(Provided records Opens)

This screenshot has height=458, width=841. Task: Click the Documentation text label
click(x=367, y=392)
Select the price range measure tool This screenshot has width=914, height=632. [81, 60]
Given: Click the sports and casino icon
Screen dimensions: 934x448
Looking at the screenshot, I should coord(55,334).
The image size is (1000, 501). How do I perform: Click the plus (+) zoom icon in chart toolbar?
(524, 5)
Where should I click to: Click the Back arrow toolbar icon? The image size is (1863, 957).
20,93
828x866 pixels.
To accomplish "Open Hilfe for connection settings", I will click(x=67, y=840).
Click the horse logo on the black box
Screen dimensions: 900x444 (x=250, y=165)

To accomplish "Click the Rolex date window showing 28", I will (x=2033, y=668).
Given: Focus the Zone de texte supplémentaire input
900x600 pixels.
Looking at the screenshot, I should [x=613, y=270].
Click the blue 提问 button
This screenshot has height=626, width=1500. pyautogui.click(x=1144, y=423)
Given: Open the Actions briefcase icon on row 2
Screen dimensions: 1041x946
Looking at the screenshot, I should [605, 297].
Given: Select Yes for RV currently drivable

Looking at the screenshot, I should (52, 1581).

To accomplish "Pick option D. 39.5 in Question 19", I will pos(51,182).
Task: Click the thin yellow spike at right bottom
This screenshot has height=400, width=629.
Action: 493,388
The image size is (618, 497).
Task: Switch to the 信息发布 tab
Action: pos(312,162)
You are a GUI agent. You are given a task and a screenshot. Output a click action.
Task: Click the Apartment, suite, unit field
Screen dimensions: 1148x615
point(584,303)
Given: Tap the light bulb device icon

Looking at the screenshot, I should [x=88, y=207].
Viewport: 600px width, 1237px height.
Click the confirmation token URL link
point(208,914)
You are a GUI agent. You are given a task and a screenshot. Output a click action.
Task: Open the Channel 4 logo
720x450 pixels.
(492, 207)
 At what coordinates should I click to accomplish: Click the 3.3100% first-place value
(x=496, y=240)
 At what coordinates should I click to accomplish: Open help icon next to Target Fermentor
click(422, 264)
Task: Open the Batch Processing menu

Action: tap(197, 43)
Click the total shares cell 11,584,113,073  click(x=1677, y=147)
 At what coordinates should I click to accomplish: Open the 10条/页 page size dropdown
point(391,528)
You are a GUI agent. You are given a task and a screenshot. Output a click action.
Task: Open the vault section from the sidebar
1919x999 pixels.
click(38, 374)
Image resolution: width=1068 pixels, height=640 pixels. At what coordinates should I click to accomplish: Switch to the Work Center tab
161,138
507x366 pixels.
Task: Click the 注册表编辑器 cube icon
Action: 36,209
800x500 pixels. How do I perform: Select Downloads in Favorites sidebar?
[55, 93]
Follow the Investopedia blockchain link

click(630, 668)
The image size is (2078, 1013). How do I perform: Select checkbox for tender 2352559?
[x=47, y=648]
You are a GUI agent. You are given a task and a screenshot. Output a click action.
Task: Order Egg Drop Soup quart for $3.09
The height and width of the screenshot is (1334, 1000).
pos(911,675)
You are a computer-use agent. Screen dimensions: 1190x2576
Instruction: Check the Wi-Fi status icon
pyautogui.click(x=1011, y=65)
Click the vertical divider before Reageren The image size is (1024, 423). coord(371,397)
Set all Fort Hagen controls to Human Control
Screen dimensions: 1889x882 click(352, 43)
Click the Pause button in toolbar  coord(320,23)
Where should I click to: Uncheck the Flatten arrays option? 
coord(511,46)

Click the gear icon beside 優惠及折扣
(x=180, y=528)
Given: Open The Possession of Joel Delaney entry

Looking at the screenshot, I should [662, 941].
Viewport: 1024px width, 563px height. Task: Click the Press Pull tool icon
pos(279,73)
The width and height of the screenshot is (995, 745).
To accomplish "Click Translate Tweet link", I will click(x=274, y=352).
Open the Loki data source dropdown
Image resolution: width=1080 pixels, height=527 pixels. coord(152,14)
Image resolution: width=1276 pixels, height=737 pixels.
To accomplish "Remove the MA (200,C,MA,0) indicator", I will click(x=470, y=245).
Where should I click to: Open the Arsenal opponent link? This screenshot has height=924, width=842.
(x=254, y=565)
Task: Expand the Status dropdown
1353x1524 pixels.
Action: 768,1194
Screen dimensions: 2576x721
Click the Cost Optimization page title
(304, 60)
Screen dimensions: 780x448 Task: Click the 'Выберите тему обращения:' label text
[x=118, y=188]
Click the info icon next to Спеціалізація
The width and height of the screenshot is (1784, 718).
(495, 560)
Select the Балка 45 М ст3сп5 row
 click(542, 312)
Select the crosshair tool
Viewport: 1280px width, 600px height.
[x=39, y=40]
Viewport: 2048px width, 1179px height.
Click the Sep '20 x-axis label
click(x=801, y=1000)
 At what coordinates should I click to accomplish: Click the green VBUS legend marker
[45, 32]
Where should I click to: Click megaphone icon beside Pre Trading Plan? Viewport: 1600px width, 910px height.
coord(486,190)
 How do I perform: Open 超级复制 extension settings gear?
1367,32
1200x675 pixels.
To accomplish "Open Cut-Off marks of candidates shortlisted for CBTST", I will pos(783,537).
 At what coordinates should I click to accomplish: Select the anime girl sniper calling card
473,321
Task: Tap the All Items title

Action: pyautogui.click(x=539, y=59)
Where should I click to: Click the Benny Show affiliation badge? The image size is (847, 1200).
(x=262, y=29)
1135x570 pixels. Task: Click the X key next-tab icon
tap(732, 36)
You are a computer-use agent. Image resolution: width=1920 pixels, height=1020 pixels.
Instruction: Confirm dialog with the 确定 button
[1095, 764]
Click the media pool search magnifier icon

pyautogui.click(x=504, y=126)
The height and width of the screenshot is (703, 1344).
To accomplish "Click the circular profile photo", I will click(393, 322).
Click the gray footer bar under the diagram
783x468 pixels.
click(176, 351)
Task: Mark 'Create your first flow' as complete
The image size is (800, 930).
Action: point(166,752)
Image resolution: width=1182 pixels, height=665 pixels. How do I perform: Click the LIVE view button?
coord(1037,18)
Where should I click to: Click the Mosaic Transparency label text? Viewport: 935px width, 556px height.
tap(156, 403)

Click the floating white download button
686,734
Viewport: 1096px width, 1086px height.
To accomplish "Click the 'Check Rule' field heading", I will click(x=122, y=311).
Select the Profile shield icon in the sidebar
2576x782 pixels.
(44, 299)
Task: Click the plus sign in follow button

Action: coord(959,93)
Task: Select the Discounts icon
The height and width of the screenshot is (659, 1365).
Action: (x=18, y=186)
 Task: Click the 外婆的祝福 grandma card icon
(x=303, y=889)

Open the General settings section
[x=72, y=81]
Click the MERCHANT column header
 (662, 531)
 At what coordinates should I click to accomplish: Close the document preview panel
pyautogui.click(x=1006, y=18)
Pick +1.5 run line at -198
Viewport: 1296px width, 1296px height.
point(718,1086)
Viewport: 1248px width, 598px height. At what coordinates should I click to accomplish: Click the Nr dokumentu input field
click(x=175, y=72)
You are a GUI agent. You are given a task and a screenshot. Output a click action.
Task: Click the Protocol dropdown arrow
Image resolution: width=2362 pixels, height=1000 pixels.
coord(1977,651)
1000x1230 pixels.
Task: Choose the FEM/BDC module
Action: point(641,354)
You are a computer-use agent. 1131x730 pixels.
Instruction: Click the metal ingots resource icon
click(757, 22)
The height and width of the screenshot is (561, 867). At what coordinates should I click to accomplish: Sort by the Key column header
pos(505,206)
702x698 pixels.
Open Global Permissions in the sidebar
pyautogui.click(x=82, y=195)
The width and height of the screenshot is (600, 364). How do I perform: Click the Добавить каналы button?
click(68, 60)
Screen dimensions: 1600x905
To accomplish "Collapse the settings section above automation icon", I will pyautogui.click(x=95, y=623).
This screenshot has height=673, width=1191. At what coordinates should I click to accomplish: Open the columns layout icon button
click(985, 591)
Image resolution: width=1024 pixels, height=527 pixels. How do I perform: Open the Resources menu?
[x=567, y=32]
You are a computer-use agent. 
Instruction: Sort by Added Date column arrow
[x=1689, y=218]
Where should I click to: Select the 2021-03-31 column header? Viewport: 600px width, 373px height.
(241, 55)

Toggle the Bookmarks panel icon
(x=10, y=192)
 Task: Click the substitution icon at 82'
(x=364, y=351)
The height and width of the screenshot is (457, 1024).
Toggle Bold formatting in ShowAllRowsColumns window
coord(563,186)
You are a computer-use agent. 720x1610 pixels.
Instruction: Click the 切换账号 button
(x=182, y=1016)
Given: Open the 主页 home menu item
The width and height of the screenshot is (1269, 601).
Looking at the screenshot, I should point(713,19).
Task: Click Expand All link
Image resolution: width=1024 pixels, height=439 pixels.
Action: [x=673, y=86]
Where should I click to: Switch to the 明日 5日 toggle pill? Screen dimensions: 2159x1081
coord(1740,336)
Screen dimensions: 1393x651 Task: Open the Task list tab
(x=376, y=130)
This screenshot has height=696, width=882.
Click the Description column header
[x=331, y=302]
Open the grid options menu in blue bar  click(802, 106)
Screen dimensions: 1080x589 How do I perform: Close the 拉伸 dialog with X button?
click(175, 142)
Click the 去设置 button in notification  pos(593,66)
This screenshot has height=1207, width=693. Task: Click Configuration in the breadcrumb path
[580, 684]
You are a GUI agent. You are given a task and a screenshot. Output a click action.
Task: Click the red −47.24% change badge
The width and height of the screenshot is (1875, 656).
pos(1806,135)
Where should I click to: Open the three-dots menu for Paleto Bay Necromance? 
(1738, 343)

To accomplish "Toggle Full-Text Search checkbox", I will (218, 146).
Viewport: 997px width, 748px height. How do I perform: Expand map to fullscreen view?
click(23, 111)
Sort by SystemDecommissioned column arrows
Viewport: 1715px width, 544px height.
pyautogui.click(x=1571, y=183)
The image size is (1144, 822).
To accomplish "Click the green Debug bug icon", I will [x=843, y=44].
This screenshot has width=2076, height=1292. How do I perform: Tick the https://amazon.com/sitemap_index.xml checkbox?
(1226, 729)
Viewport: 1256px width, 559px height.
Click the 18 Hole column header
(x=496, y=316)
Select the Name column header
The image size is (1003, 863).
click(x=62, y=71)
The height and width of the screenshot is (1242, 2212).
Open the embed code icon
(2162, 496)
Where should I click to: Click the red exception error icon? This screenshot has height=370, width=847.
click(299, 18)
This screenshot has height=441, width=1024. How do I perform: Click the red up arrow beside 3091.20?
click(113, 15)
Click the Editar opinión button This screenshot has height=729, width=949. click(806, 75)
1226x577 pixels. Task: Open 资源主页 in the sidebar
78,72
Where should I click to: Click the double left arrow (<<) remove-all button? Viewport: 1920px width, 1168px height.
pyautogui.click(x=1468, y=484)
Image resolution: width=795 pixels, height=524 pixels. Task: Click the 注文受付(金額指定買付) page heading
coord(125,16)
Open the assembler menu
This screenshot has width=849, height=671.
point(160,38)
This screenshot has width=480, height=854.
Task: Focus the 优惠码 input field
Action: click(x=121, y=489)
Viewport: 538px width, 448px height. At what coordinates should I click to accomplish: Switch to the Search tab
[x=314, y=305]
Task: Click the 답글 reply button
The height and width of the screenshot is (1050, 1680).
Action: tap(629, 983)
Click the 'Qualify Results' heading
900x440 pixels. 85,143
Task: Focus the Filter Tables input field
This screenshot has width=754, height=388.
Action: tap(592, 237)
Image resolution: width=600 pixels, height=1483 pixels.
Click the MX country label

(Provided records Closes)

About this task →
Retype word for word everything in the listing above from the line that holds "Screen dimensions: 1393x651" down to the line that holds "Sort by SystemDecommissioned column arrows". Keep both end lines and leave out the rest.

Exercise answer →
Screen dimensions: 1393x651 Task: Open the Task list tab
(x=376, y=130)
This screenshot has height=696, width=882.
Click the Description column header
[x=331, y=302]
Open the grid options menu in blue bar  click(802, 106)
Screen dimensions: 1080x589 How do I perform: Close the 拉伸 dialog with X button?
click(175, 142)
Click the 去设置 button in notification  pos(593,66)
This screenshot has height=1207, width=693. Task: Click Configuration in the breadcrumb path
[580, 684]
You are a GUI agent. You are given a task and a screenshot. Output a click action.
Task: Click the red −47.24% change badge
The width and height of the screenshot is (1875, 656).
pos(1806,135)
Where should I click to: Open the three-dots menu for Paleto Bay Necromance? 
(1738, 343)

To accomplish "Toggle Full-Text Search checkbox", I will (218, 146).
Viewport: 997px width, 748px height. How do I perform: Expand map to fullscreen view?
click(23, 111)
Sort by SystemDecommissioned column arrows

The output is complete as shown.